**ASSIGNMENT**
Set down the line that has "Image resolution: width=1048" and each line beneath it, through the last line of the entries, exactly and with no others.

Source records
::::::::

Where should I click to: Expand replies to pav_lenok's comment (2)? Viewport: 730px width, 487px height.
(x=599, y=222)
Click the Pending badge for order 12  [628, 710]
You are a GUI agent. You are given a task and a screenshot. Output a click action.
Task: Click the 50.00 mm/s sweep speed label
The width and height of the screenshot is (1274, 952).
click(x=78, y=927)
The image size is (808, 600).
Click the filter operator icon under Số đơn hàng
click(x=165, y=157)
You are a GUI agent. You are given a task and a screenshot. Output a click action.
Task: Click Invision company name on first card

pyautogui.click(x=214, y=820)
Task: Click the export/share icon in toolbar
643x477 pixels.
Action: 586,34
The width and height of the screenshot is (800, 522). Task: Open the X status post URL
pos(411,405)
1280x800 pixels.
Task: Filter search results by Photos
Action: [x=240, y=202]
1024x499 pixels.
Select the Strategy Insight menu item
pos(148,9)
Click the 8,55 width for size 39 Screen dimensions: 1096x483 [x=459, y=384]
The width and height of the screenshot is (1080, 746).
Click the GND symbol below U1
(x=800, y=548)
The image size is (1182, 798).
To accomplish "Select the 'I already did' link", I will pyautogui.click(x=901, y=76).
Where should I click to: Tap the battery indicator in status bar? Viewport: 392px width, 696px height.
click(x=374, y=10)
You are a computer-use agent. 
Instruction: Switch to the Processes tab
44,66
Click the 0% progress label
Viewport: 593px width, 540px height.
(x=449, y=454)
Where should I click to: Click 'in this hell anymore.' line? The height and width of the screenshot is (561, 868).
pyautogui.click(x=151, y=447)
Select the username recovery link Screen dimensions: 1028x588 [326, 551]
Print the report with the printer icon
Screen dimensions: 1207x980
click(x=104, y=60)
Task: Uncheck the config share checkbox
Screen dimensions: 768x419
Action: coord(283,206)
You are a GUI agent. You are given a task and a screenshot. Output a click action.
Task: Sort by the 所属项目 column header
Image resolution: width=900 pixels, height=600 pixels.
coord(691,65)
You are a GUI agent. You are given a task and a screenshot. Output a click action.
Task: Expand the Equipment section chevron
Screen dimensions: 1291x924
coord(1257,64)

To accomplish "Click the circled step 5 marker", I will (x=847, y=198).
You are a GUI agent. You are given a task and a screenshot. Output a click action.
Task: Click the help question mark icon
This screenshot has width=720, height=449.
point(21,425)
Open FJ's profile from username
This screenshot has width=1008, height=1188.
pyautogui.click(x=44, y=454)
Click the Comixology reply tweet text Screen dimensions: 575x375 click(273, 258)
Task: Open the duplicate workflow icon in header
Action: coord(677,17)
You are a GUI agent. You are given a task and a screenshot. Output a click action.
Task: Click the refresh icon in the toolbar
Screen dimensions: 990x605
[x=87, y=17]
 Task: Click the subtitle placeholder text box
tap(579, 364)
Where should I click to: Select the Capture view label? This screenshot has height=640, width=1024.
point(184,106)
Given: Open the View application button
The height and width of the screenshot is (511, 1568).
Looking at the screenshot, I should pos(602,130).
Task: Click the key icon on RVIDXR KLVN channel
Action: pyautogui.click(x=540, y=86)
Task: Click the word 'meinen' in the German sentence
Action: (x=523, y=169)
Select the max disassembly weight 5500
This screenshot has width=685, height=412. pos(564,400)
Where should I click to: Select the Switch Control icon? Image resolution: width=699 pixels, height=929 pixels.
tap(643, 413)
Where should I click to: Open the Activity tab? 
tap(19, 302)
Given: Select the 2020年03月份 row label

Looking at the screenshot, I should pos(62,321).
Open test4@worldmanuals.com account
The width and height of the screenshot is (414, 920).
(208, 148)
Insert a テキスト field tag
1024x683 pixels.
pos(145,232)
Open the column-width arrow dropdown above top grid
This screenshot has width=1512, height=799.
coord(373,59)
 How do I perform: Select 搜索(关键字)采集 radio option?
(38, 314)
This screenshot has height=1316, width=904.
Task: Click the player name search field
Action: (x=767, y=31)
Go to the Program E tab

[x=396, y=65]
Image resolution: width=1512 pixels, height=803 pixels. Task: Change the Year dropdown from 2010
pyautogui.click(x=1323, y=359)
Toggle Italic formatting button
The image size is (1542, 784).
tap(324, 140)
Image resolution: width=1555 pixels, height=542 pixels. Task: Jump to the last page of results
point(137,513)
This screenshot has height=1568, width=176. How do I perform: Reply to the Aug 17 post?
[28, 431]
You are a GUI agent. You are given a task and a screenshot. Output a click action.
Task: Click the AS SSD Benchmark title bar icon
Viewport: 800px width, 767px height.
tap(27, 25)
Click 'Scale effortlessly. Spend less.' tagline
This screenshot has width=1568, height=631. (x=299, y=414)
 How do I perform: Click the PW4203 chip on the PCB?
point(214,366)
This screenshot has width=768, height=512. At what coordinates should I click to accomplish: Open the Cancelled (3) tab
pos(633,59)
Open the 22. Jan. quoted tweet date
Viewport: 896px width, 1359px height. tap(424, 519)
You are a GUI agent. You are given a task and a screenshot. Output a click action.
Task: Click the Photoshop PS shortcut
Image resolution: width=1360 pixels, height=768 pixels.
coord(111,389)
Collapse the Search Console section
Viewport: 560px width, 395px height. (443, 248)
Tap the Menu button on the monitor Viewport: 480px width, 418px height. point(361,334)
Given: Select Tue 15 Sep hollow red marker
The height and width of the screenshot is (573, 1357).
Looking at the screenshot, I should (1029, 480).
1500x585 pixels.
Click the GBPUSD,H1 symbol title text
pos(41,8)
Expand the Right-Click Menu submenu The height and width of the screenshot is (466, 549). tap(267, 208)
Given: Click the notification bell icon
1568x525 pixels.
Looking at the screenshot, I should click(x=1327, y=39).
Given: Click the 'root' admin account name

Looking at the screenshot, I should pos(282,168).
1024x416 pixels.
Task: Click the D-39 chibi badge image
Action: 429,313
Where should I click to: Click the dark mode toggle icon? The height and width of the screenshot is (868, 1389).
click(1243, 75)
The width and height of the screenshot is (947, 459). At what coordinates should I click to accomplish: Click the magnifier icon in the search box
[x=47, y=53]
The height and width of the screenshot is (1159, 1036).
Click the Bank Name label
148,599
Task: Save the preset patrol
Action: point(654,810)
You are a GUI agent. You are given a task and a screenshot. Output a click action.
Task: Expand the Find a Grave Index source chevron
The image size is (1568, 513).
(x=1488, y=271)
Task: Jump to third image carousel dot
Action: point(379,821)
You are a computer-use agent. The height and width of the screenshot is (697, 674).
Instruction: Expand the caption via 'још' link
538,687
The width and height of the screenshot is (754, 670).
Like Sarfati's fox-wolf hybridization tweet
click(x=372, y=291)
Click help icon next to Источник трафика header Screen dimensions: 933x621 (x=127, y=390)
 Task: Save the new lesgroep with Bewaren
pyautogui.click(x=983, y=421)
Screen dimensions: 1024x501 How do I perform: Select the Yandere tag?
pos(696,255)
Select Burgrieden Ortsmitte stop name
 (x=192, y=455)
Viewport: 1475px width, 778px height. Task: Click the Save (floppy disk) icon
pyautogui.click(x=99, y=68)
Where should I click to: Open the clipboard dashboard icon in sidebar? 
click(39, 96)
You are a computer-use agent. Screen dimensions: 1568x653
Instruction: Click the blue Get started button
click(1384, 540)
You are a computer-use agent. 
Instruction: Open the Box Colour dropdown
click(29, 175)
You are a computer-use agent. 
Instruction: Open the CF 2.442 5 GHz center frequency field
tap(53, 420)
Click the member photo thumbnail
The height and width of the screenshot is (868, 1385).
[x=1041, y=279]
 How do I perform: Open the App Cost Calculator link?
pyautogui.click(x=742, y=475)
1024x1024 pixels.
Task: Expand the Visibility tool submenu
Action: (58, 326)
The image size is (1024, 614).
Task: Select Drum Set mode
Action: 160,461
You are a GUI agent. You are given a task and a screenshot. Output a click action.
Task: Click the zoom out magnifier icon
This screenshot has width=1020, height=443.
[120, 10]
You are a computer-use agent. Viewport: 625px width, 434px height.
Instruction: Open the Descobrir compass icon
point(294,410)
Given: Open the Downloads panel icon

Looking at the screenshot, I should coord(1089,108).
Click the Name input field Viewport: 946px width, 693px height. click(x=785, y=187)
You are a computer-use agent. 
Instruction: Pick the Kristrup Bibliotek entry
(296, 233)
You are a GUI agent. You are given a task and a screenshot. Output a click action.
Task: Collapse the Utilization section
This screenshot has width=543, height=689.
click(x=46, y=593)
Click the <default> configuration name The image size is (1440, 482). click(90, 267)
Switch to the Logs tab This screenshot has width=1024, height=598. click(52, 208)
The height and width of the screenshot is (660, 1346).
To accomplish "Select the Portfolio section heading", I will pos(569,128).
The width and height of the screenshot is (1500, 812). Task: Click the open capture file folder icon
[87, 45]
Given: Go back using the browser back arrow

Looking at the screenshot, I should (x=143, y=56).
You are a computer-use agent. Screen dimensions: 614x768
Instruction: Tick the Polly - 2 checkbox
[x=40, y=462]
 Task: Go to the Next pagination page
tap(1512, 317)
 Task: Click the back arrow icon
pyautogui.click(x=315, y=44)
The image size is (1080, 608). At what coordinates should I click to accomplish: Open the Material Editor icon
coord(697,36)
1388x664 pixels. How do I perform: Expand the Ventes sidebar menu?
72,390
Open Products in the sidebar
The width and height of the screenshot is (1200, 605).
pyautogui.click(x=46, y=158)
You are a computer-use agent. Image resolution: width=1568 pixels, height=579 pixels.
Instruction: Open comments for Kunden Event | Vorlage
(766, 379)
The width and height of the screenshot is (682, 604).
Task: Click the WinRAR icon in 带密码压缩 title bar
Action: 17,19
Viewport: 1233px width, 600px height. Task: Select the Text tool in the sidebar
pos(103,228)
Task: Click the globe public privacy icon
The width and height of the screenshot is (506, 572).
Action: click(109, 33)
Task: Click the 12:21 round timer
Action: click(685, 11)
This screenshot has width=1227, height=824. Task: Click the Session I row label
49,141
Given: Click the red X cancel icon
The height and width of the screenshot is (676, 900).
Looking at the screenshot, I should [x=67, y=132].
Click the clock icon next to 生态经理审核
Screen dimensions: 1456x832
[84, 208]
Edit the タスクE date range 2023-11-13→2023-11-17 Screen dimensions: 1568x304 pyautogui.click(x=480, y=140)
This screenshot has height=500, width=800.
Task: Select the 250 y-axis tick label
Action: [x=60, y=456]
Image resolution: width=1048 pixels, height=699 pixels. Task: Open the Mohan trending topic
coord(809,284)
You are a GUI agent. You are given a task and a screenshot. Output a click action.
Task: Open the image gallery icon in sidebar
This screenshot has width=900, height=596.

::::::::

**RESPONSE TO THE TASK**
Image resolution: width=1048 pixels, height=699 pixels. Task: Open the Mohan trending topic
coord(809,284)
You are a GUI agent. You are given a task and a screenshot. Output a click action.
Task: Open the image gallery icon in sidebar
This screenshot has width=900, height=596.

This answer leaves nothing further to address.